Die mit der Unterschutzstellung eines Denkmals verbundenen Einschränkungen der Nutzungsmöglichkeiten und die sonstigen - auch wirtschaftlichen - Folgen der Denkmaleigenschaft sind Ausdruck der Sozialbindung des Eigentums und vom Eigentümer grundsätzlich entschädigungslos hinzunehmen. Sie stellen keine Enteignung dar, weil dem Eigentümer sein Eigentumsrecht nicht entzogen wird. Die verfassungsrechtlich gebotene Berücksichtigung der wirtschaftlichen und nichtwirtschaftlichen Belange des Eigentümers findet im zweistufigen System des Denkmalschutzes in Nordrhein-Westfalen erst im Rahmen der einer Unterschutzstellung nachfolgenden Entscheidungen über Erhaltung bzw. Wiederherstellung, Veränderung, Nutzung oder Beseitigung des Gebäudes statt. Dies ist ausreichend, denn denkmalschutzrechtliche Regelungen, die Inhalt und Schranken des Eigentums bestimmen, sind nach der Rechtsprechung des Bundesverfassungsgerichts erst dann mit Art. 14 Abs. 1 GG unvereinbar, wenn sie unverhältnismäßige Belastungen des Eigentümers nicht ausschließen und keinerlei Vorkehrungen zur Vermeidung derartiger Eigentumsbeschränkungen enthalten. Auf der zweiten Stufe des landesrechtlich ausgestalteten Denkmalschutzes muss deshalb sichergestellt werden, dass das Eigentumsrecht des Denkmaleigentümers nicht unverhältnismäßig oder so stark belastet wird, dass es seine Privatnützigkeit nahezu einbüßt.
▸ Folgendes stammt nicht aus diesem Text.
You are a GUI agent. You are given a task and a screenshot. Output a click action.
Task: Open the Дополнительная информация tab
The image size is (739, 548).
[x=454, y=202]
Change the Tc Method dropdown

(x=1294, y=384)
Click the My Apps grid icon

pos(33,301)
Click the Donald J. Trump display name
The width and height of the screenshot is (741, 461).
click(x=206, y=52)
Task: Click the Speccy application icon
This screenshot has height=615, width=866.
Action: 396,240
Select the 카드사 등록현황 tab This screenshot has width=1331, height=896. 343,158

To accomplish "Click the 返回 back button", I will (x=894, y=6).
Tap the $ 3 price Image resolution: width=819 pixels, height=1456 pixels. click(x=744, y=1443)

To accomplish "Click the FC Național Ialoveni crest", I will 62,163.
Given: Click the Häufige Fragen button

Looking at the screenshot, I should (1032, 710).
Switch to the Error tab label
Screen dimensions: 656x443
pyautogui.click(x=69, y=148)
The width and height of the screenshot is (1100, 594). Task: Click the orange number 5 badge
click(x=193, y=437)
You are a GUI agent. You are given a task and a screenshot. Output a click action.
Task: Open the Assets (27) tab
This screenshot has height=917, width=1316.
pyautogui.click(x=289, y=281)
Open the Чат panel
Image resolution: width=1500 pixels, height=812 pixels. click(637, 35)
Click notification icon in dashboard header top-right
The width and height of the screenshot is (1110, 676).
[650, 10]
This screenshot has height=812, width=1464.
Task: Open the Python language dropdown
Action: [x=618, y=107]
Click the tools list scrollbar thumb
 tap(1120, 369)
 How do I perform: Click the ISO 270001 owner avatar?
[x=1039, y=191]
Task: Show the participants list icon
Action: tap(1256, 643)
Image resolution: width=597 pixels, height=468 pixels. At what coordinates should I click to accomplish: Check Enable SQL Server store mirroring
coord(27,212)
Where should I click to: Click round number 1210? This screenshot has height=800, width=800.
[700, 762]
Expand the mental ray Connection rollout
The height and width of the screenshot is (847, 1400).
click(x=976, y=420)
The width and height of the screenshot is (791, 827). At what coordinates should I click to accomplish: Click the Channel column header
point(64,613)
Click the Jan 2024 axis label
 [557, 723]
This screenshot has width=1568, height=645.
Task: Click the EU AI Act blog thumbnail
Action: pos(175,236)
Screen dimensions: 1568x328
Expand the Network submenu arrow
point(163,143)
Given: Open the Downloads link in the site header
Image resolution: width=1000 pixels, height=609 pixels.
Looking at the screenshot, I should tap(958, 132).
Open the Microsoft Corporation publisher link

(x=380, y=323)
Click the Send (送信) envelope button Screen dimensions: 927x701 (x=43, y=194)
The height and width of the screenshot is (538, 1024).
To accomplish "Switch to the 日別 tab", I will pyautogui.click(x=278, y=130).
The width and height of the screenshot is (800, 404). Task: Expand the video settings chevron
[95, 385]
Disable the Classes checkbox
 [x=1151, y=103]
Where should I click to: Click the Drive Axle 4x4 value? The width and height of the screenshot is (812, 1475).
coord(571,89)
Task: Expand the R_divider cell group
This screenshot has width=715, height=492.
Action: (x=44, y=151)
BVerfG, Beschluss vom 2.3.1999 - 1 BvL 7/91 -, BVerfGE 100, 226, inbesondere unter C II 1 d).

Der vorliegende Fall bietet nach dem Vortrag des Klägers keinen Anlass, diese Grundsätze erneuter Prüfung zu unterziehen, so dass mangels neuerlichen Klärungsbedarfs eine grundsätzliche Bedeutung der aufgeworfenen Rechtsfrage nicht gegeben ist.